Леонтий Васильевич покачал головой.

– Хорошо, понятно, – быстро сказал Сагтынский, – больше не буду спрашивать. Так что мы ищем?

– Ты прав, – устало ответил Дубельт, – этот архив подождет.

Сам он искал любые бумаги от Крылова. Но сообразил, что не посвящал Адама в историю с Обителью в Москве.

– Так что ты мне хотел рассказать про дом?

Сагтынский вернул папку в ящик.

– Этот дом принадлежал Николаю Петровичу Архарову. И он жил в нем вплоть до момента, как впал в немилость через год после воцарения Павла. Именно тогда он и продал дом камергеру Кутайсову. И уехал в свое тамбовское имение. Но вот что интересно! После смерти Павла Кутайсов также был отправлен в опалу уже Александром Павловичем. И уехал в свое имение – тоже под Тамбовом. Они не были соседями, но их имения располагались не так и далеко. Странное совпадение, да?

– Нет, – сказал Дубельт и поднял лист из своей папки со столбиком имен, – они оба состояли в «Нептуновом обществе», причем на довольно высоких позициях. Архаров был Лоцманом. Кутайсов – Офицером кают-компании. Тут еще много имен, правда, все это – уже умершие царедворцы прежних правлений.

– А фамилии де Вейль в списке нет?

– Адам! – предупредил Дубельт.

– Я просто думаю – справишься ли ты с этим один? – мягко спросил Сагтынский. – Что же касается меня, то даю честное слово, все, что ты мне расскажешь, останется в моей груди.

Дубельт помолчал.

– Хорошо, – сказал наконец Леонтий Васильевич, – если ты никуда не спешишь, я расскажу тебе все.

«Все, кроме последнего разговора с Бенкендорфом, конечно», – добавил про себя Дубельт.


Лефортово

Она пришла на следующее утро и долго смотрела на набросок заката, который Федя сделал накануне вечером.

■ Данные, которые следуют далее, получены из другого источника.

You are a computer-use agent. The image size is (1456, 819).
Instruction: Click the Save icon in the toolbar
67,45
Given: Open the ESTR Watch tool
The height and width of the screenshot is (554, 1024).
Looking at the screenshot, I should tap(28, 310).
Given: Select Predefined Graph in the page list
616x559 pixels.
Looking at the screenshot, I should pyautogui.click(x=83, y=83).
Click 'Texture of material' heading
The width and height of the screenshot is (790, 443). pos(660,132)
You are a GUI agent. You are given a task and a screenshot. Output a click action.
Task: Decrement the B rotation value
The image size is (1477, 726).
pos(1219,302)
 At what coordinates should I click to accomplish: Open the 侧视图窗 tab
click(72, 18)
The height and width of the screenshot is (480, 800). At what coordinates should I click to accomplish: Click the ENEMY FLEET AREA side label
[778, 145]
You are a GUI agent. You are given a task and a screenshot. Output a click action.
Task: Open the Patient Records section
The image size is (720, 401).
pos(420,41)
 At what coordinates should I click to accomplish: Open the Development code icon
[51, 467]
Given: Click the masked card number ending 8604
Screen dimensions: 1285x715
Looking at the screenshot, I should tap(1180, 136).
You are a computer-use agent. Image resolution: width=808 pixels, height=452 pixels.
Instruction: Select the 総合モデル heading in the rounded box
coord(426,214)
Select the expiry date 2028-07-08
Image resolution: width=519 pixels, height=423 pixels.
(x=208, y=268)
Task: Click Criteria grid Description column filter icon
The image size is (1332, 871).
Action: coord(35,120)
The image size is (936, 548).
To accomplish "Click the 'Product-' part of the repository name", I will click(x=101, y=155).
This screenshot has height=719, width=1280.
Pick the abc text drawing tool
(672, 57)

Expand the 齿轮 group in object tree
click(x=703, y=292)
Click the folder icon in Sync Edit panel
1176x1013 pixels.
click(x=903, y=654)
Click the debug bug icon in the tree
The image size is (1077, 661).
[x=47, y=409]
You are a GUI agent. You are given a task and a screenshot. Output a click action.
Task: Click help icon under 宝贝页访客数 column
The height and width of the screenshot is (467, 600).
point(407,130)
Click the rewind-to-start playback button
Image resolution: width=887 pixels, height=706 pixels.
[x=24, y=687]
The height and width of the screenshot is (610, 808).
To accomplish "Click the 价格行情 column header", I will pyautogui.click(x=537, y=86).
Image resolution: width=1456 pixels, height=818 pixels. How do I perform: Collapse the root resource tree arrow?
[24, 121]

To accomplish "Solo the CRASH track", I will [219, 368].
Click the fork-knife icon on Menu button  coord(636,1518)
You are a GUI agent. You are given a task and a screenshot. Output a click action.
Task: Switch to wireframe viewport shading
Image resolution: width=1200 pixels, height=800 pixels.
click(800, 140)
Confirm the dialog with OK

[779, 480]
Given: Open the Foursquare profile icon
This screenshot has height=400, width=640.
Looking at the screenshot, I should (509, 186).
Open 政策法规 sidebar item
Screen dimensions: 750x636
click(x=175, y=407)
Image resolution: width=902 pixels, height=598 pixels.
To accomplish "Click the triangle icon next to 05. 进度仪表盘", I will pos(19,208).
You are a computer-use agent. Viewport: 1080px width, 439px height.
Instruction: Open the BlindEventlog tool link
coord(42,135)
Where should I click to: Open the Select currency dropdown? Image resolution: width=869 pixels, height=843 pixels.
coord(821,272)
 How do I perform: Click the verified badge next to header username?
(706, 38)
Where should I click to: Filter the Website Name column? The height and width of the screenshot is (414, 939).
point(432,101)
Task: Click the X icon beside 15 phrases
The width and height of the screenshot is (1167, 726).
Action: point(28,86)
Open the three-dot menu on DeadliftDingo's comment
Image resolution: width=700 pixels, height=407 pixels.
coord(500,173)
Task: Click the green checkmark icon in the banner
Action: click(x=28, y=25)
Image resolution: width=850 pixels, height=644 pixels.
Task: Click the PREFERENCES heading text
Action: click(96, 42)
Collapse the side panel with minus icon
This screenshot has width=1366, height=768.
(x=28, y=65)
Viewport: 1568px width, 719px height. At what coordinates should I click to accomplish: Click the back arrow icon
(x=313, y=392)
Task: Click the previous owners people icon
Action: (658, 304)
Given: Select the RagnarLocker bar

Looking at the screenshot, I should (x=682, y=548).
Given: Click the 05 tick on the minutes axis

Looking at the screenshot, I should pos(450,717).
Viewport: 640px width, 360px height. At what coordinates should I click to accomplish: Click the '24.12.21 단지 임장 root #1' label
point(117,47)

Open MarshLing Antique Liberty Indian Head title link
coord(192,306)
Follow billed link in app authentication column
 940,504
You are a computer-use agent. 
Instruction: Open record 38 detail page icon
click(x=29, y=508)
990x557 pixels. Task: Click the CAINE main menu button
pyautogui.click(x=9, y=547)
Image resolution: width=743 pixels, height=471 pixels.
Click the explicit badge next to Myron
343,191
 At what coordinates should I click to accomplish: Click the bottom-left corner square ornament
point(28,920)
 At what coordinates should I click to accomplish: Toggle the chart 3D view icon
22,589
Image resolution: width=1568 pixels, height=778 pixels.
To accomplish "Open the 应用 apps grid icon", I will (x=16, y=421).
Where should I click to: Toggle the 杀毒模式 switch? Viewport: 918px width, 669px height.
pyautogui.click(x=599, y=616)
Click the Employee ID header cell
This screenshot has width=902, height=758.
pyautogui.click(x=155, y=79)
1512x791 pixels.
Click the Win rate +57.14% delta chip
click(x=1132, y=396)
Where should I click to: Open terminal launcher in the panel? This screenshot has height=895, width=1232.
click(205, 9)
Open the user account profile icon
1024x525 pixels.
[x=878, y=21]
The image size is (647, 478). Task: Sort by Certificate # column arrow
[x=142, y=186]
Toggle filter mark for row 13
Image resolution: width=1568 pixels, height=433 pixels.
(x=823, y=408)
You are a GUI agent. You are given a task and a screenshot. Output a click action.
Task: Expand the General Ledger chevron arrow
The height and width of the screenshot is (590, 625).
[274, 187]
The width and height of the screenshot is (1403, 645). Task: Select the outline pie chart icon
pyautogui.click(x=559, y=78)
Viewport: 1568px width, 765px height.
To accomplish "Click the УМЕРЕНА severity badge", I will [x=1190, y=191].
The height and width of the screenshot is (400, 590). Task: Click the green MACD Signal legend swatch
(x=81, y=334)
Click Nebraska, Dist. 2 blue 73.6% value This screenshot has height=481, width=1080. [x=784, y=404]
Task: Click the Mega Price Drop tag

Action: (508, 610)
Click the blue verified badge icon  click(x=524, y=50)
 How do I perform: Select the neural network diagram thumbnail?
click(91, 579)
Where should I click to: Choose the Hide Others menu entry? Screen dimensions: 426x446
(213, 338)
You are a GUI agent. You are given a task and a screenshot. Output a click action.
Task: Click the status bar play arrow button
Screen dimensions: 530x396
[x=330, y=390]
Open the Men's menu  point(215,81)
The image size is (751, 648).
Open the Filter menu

– Да, так хорошо, – сказала девушка.

– Почему? – спросил Скопин.

– Обычно я весь день занимаюсь в библиотеке под надзором бабки. И только вечером могу сидеть у окна – оно выходит на запад. Так что я по-настоящему живу только во время заката. Пойдемте!

– Куда? – удивился Федя.

– В дом. Бабки нет, она уехала в столицу. А я не хочу стоять вот так…

Он быстро собрал мольберт и краски. Сердце билось часто-часто. Федор не ожидал, что так быстро попадет в заветный дом на холме, станет на шаг ближе к выполнению задания. Да и что таить – девушка нравилась ему. Впрочем, до сих пор он не общался с женским полом так близко и ни разу не был влюблен.

В старый дом он вошел медленно, как в древний языческий храм. И невольно сравнил с домом деда в Петербурге. Тот дом был пропитан жизнью – половицы в коридорах поскрипывали уютно, все время пахло готовящейся снедью, слышались голоса прислуги, печи топились непрерывно. Здесь же пахло сыростью, воздух был затхлый.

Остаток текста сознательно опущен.